Ellis Dorothy, Wu Dongyuan, Datta Susmita
Department of Biostatistics, University of Florida, School of Public Health and Health Professions, Gainesville, FL.
Wiley Interdiscip Rev Comput Stat. 2022 Jul-Aug;14(4). doi: 10.1002/wics.1558. Epub 2021 May 20.
Due to the development of next-generation RNA sequencing (NGS) technologies, there has been tremendous progress in research involving determining the role of genomics, transcriptomics and epigenomics in complex biological systems. However, scientists have realized that information obtained using earlier technology, frequently called 'bulk RNA-seq' data, provides information averaged across all the cells present in a tissue. Relatively newly developed single cell (scRNA-seq) technology allows us to provide transcriptomic information at a single-cell resolution. Nevertheless, these high-resolution data have their own complex natures and demand novel statistical data analysis methods to provide effective and highly accurate results on complex biological systems. In this review, we cover many such recently developed statistical methods for researchers wanting to pursue scRNA-seq statistical and computational research as well as scientific research about these existing methods and free software tools available for their generated data.

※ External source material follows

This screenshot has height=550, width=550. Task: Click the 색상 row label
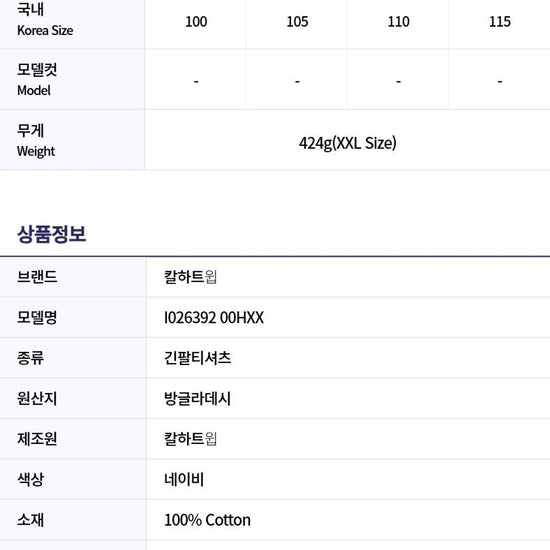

This review is certainly not exhaustive due to page limitations. We have tried to cover the popular methods starting from quality control to the downstream analysis of finding differentially expressed genes and concluding with a brief description of network analysis.

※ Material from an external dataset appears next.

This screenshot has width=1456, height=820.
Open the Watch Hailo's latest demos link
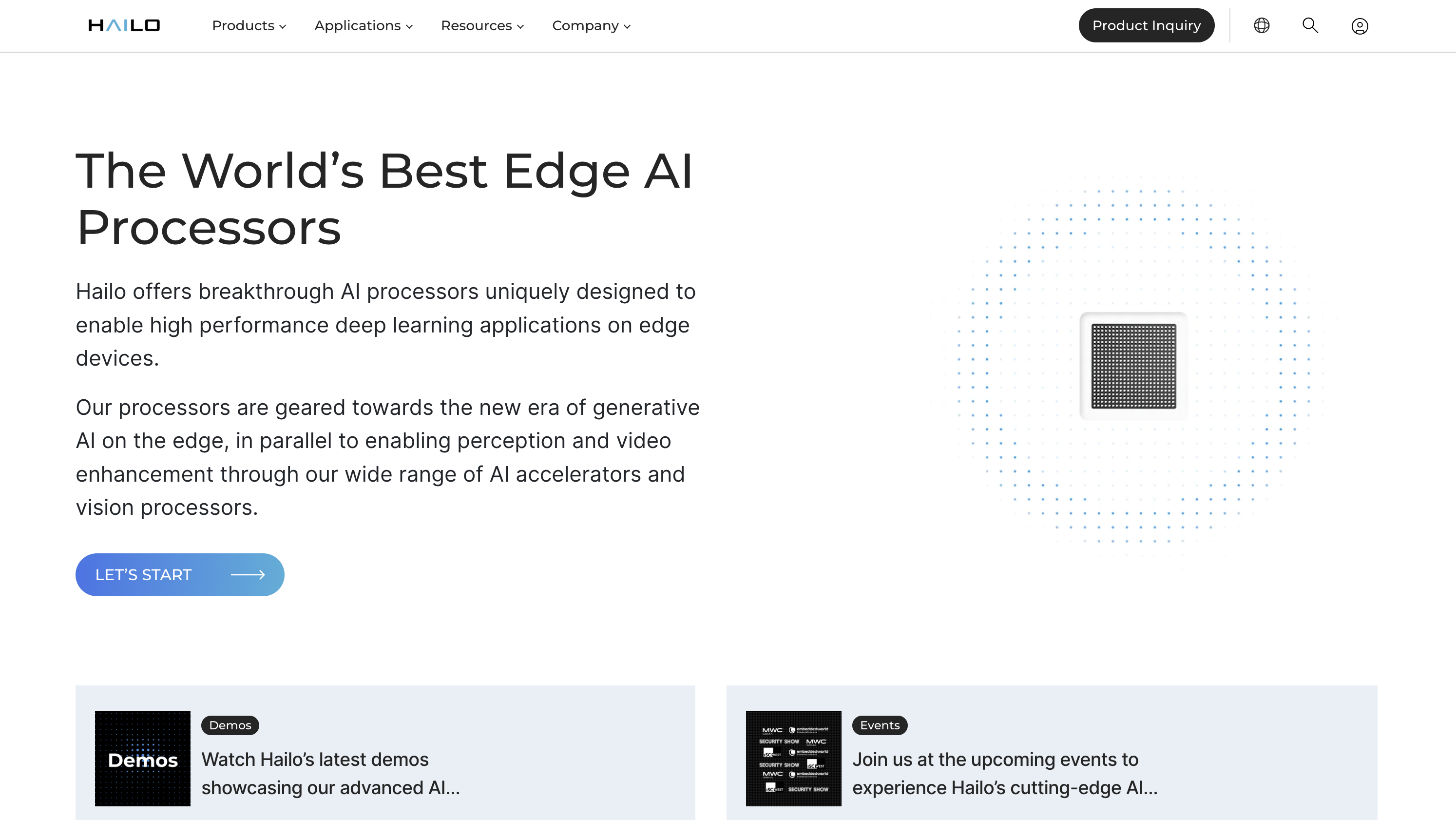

由于下一代RNA测序(NGS)技术的发展,在涉及确定基因组学、转录组学和表观基因组学在复杂生物系统中的作用的研究方面取得了巨大进展。然而,科学家们已经意识到,使用早期技术获得的信息,通常称为“批量RNA测序”数据,提供的是组织中所有细胞的平均信息。相对较新开发的单细胞(scRNA-seq)技术使我们能够以单细胞分辨率提供转录组信息。然而,这些高分辨率数据有其自身复杂的性质,需要新颖的统计数据分析方法,以便在复杂生物系统上提供有效且高度准确的结果。在这篇综述中,我们为想要进行scRNA-seq统计和计算研究的研究人员以及关于这些现有方法和可用于其生成数据的免费软件工具的科学研究,涵盖了许多此类最近开发的统计方法。由于篇幅限制,本综述肯定并不详尽。我们试图涵盖从质量控制到寻找差异表达基因的下游分析等流行方法,并以网络分析的简要描述作为结尾。